Another piece of information is that you can use a certain number in the array without restriction. This operation will be very convenient after sorting. Start counting the possibilities of each combination directly from the smallest number.

The rest of the problem-solving framework is similar to the previous one. We write the code as follows:

var combinationSum = function (candidates, target) { candidates.sort((a, b) => a-b) const ret = [] const _helper = (start, sum, arr) => { if (sum> target) {//Because it is sorted, the sum will only be bigger next return } if (sum === target) {//just found ret.push([...arr]) return } for (let i = start; i <candidates.length; i++) { sum += candidates[i]//sum is the calculation result arr.push(candidates[i])//arr stores a temporary set _helper(i, sum, arr)//Note that the first parameter does not have +1, because it needs to be used infinitely sum -= candidates[i] arr.pop() } } _helper(0, 0, []) return ret };

There are two recursive end conditions. If it is greater than that, the current layer of recursion is ended.
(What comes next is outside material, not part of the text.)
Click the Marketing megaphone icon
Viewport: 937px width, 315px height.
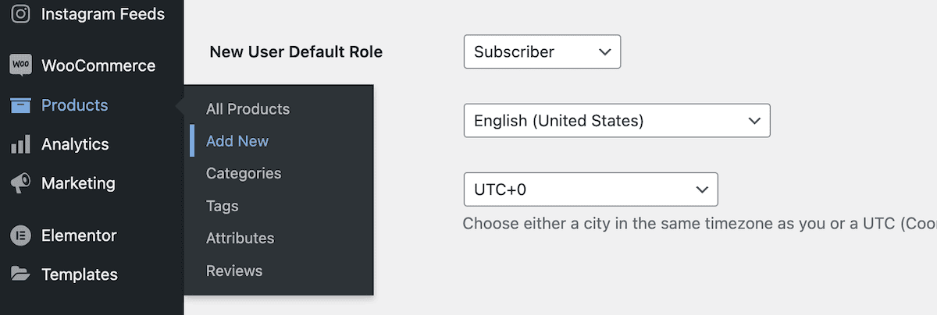[20, 183]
After the end `sum -= candidates[i]`

, `candidates[i]`

the non-compliant or used value is subtracted , and then it pops up `candidates[i]`

and enters the next loop.

In fact, the idea of solving the problem is the same as that of the previous question, except that there are some more restrictions on the problem.

We have not analyzed the complexity of the backtracking algorithm yet, here is a brief explanation. In fact, it is not difficult to find from the previous topic that the complexity of the backtracking algorithm is very high. For example `17`

, if you enter `5`

a number, then the node at the bottom level of the final execution tree expansion is `3 * 3 * 3 * 3 * 3`

one, and this data scale is exponential `O(2ⁿ)`

. Therefore, when processing big data, backtracking has very high requirements for computer computing performance, and the backtracking algorithm also has its own pruning operation to reduce the amount of unnecessary calculations.

The topic of backtracking algorithm is very broad, and the remaining several types of questions will be explained in the next chapter.